This repository has been archived by the owner. It is now read-only.
Scala bindings for WDL
Clone or download
Fetching latest commit…
Cannot retrieve the latest commit at this time.
Permalink
Failed to load latest commit information.
.idea/inspectionProfiles
0.3
0.4
0.5
0.6
cwl/src
project
src/bin
wom/src
.gitattributes
.gitignore
.pullapprove.yml
.scalafmt.conf
.travis.yml
CHANGELOG.MD
PROGRESS.md
README.md
build.sbt
index.html
scaladoc.png
version.png

README.md

The WDL4S repository is now under the Cromwell repository. Click here for the Cromwell repo.



Build Status Coverage Status

Scala binding API for WDL

This repository provides scala tools to parse a WDL file and transform it into a scala object hierarchy.

Installation

wdl4s is hosted on The Broad Institute's Artifactory Repository

resolvers ++= Seq(
  "Broad Artifactory Releases" at "https://broadinstitute.jfrog.io/broadinstitute/libs-release/"
)

Add the following to libraryDependencies:

"org.broadinstitute" %% "wdl4s" % version,

The latest version is Latest Version

Or add a snapshot release in the format <version>-<git-hash7>-SNAP:

"org.broadinstitute" %% "wdl4s" % "0.123-fff0246-SNAP",

To use in your Maven project add the following dependency

<dependency>
    <groupId>org.broadinstitute</groupId>
    <artifactId>wdl4s_2.12</artifactId>
    <version>${version}</version>
</dependency>

Scaladoc

Scaladoc

Usage

All examples are located in src/main/scala/wdl4s/examples and particular examples can be run via sbt:

$ sbt "run-main wdl4s.examples.ex1"

Loading WDL Code

The main entry point into the parser is the WdlNamespace object. A WDL file is considered a namespace, and other namespaces can be included by using the import statement (but only with an as clause).

the WdlNamespace object has a few load…() functions for turning WDL source into WdlNamespace objects.

If the workflow being loaded contains a workflow definition, then the load…() functions will return a WdlNamespaceWithWorkflow and otherwise they will return a WdlNamespaceWithoutWorkflow.

Example src/main/scala/wdl4s/examples/ex1.scala

val wdl = """
  |task a {
  |  command { ps }
  |}
  |workflow wf {
  | call a
  |}""".stripMargin

val ns = WdlNamespaceWithWorkflow.load(wdl, Seq.empty).get

println(s"Workflow: ${ns.workflow.unqualifiedName}")
ns.workflow.calls foreach {call =>
  println(s"Call: ${call.unqualifiedName}")
}

ns.tasks foreach {task =>
  println(s"Task: ${task.name}")
  println(s"Command: ${task.commandTemplate}")
}

Using An Import Resolver

WDL code can have import statements but wdl4s does not know how to resolve these import statements into WDL source code.

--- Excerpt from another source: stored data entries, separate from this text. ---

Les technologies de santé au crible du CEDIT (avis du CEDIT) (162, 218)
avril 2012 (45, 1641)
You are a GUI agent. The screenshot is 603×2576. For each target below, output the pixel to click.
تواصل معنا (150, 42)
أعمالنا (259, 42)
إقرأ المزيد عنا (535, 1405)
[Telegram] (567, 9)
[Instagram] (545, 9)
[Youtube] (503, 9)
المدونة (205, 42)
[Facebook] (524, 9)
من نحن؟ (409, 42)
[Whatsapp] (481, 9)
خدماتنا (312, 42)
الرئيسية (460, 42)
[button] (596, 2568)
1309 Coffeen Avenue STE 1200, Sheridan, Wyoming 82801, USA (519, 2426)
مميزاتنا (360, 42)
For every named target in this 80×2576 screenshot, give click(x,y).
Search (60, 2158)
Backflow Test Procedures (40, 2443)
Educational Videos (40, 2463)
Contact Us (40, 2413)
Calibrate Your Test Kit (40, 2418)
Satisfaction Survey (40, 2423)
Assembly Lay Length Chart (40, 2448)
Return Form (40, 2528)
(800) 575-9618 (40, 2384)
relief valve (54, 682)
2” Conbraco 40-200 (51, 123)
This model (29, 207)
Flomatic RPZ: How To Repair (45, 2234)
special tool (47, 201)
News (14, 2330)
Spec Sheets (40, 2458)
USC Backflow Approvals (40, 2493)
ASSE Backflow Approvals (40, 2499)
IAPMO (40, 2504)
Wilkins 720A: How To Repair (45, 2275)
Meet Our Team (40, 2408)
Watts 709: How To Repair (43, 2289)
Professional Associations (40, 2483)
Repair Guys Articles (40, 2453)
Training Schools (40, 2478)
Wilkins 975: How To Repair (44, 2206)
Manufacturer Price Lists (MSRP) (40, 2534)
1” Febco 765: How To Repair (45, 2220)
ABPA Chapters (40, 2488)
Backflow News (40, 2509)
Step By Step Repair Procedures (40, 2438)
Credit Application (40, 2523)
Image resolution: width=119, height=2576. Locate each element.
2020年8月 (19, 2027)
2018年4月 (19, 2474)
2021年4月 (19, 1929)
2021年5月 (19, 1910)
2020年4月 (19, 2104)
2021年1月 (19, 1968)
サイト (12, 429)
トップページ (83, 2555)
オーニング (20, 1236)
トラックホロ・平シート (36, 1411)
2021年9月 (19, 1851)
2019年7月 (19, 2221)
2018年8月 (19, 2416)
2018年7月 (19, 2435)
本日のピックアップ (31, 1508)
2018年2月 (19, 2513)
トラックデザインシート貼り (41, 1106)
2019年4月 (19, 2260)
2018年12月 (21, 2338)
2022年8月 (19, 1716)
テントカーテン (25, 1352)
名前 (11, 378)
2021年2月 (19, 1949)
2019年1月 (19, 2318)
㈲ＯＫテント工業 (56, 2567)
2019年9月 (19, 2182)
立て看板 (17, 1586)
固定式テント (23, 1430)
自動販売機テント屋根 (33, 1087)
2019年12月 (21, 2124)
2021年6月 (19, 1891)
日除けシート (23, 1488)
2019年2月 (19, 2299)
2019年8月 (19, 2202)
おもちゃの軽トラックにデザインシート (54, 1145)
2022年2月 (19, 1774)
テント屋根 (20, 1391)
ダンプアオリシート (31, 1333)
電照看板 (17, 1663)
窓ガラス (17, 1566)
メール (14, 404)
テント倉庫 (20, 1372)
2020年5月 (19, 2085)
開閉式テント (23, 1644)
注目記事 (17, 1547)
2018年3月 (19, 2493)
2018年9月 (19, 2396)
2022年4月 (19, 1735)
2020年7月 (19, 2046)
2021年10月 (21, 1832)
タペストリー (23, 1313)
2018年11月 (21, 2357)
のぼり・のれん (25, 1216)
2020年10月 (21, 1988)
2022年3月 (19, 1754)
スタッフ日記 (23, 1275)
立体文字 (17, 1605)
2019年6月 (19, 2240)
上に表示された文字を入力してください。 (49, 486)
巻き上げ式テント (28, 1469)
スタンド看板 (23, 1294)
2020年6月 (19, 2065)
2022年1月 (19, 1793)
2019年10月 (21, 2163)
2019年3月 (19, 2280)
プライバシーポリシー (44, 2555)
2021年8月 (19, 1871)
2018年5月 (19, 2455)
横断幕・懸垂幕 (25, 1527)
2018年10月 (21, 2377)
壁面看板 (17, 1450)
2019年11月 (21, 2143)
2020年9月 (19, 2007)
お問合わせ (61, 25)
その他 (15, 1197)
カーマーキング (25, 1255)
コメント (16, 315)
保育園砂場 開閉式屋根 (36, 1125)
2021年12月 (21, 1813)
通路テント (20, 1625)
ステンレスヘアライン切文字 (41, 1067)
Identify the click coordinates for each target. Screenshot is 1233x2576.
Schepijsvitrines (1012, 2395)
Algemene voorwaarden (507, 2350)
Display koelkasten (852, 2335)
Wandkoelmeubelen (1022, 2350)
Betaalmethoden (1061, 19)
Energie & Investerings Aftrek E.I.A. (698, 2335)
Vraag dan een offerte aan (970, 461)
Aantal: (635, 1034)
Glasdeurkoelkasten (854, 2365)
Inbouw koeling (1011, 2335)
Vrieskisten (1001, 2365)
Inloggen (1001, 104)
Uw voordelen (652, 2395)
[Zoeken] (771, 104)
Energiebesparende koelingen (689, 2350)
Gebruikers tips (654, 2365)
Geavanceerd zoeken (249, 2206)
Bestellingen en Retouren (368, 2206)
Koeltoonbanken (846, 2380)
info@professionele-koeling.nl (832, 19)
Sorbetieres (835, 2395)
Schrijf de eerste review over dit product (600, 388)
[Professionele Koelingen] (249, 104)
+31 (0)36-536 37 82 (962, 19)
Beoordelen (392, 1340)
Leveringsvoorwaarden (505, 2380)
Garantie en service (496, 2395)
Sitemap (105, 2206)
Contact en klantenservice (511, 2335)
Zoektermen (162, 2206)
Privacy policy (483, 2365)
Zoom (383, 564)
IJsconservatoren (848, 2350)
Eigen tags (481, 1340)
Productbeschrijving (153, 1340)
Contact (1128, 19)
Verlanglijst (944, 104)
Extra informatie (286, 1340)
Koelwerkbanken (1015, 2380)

When using WdlNamespace.load(), one can pass an optional import resolver which is a String => WdlSource function (WdlSource is a type alias for String). If the import resolver cannot resolve the import string to WDL source, then it is expected to throw an exception.

Example src/main/scala/wdl4s/examples/ex2.scala

val wdl = """
  |import "some_string"
  |task a {
  |  command { ps }
  |}
  |workflow wf {
  | call a
  |}""".stripMargin

def resolver(importString: String): WdlSource = {
  importString match {
    case "some_string" => "task imported { command {ps} }"
    case s if s.startsWith("http://") =>
      // issue HTTP request
      throw new NotImplementedError("not implemented")
  }
}

val ns = WdlNamespaceWithWorkflow.load(wdl, Seq(resolver _)).get

ns.tasks foreach {task =>
  println(s"Task: ${task.name}")
}

Since the resolver is set up to resolve some_string to some static WDL code (task imported { command {ps} }, the output of this program will show two tasks in this namespace:

Task: a
Task: imported

WDL also supports import "something" as namespace_name format for imports. In this case, a sub-namespace will be created where the tasks live

Example src/main/scala/wdl4s/examples/ex3.scala

val wdl = """
  |import "some_string" as my_namespace
  |task a {
  |  command { ps }
  |}
  |workflow wf {
  | call a
  |}""".stripMargin

def resolver(importString: String): WdlSource = {
  importString match {
    case "some_string" => "task imported { command {ps} }"
    case _ => throw new NotImplementedError()
  }
}

val ns = WdlNamespaceWithWorkflow.load(wdl, Seq(resolver _)).get

ns.tasks foreach {task =>
  println(s"Task: ${task.name}")
}

ns.namespaces foreach { n =>
  n.tasks.foreach { t =>
    println(s"Imported Task: ${t.name} (from ${n.importedAs})")
  }
}

Since the WDL import statement now has an as clause, the top-level namespace only has one task. The top level namespace also has a sub-namespace called my_namespace which has one task. The output of the program will be:

Task: a
Imported Task: imported (from my_namespace)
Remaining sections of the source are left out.